The framework reconciles the scalability of AI with humanities rigor by integrating close reading practices, machine-assisted contextualization, and archival metadata. It establishes a replicable model for analyzing contested histories while prioritizing political sensitivity through localized AI training, demonstrating how resource-limited institutions can conduct computationally intensive scholarship without dependence on proprietary systems.

A comparative analysis of humanistic and computational methods reveals that hybrid approaches—where archival grounding tempers machine learning outputs—reduce historical projection biases in sentiment analysis. This proves critical when interpreting poetic devices encoding sectarian dualism (e.g., metaphorized territoriality in Seamus Heaney’s work). The study further critiques the temporality of AI-archival integration, arguing that dynamic context-retrieval systems avoid flattening historical nuance compared to static training corpora.

The presentation concludes by proposing toolkits that enable scholars to employ for other conflict literatures, emphasizing adjustable parameters for geopolitical specificity. By decentralizing AI infrastructure and foregrounding archival multiplicity, this work advances interdisciplinary debates about computational criticism’s capacity to engage ethically with traumatic histories.

Bio

Dr. Jenny Kwok is Research Assistant Professor of the Faculty of Arts, University of Hong Kong, where she also serves as the Lab Coordinator of the Arts Technology Lab. Dr. Kwok’s research advances AI workflows for literary analysis, focusing on Irish conflict literature. She develops retrieval-augmented generation (RAG) systems to contextualize the ambiguity of Troubles-era poetry within historical archives, and fine-tunes LLMs for semantic analysis of Irish literary corpuses. Her methods prioritize sociopolitical sensitivity and literary nuances, countering AI’s tendency to flatten contested narratives.
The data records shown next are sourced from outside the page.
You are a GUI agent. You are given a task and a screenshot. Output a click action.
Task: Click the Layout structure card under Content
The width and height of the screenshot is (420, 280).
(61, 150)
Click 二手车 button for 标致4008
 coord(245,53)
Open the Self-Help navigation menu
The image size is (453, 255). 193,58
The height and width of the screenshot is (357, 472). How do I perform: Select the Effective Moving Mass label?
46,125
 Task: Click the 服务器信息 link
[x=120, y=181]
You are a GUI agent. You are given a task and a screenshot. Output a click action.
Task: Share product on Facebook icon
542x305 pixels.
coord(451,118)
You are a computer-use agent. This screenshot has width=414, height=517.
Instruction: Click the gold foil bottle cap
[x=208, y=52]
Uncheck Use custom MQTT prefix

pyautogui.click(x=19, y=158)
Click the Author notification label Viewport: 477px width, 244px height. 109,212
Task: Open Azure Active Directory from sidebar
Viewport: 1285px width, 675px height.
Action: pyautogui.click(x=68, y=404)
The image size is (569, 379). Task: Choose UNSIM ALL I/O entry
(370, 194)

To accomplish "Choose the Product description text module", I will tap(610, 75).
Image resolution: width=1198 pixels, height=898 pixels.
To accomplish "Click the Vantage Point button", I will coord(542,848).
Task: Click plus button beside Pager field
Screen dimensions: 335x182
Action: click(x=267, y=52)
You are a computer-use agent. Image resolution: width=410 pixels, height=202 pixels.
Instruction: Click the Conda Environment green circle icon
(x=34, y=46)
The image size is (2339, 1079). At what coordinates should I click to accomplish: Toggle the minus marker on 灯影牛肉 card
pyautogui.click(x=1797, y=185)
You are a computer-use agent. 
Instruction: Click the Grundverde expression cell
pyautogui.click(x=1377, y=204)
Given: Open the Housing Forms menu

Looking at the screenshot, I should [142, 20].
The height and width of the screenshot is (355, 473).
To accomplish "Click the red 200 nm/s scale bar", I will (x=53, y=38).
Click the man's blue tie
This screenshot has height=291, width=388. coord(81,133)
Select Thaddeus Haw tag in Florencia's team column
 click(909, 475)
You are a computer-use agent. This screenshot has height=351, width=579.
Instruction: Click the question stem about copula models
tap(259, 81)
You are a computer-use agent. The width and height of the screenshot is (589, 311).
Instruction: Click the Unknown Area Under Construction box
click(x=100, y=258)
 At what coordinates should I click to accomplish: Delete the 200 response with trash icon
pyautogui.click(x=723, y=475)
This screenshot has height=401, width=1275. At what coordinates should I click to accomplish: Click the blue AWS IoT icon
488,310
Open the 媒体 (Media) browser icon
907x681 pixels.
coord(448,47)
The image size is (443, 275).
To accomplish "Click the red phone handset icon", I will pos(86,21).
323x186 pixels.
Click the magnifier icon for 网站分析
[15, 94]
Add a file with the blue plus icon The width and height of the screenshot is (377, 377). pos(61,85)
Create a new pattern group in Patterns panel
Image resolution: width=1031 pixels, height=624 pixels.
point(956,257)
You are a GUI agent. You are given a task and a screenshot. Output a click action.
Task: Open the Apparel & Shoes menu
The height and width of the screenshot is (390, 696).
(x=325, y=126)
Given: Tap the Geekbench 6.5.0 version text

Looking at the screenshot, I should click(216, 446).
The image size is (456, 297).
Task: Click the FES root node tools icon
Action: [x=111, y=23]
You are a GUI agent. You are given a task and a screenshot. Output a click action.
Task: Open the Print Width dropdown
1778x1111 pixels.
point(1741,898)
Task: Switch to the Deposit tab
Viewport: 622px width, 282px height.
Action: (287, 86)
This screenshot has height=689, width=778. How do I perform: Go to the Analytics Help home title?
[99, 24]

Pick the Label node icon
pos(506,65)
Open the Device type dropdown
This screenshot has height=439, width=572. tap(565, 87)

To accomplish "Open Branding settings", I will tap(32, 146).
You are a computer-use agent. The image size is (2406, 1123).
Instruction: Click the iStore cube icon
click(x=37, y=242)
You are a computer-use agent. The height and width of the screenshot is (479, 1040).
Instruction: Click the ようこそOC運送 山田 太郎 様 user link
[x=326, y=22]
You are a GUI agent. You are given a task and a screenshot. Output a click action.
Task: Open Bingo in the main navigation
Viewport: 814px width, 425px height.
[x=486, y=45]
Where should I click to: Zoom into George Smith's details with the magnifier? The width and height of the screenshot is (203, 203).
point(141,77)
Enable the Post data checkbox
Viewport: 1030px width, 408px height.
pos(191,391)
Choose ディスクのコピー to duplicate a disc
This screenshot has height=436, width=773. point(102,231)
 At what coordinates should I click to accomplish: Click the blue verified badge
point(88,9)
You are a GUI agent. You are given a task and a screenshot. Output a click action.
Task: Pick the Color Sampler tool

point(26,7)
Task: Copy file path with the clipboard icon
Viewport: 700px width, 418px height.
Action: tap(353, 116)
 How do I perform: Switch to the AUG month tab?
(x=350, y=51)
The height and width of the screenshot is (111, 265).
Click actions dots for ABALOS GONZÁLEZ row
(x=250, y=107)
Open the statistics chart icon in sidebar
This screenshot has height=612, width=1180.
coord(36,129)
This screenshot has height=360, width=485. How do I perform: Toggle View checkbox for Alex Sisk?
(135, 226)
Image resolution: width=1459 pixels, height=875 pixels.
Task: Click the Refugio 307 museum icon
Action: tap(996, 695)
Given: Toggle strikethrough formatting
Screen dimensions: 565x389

Her forthcoming work proposes frameworks for democratizing AI in the humanities, emphasizing explainable AI (XAI) tools. This aligns with her reinterpretation of pre-digital methodologies (e.g., Josephine Miles’ concordance work) as blueprints for hybrid human-machine interpretation.

Dr. Kwok holds fellowship at the Cambridge Digital Humanities (2024-2025) and is Gale Scholar Asia Pacific, Digital Humanities Oxford (2026).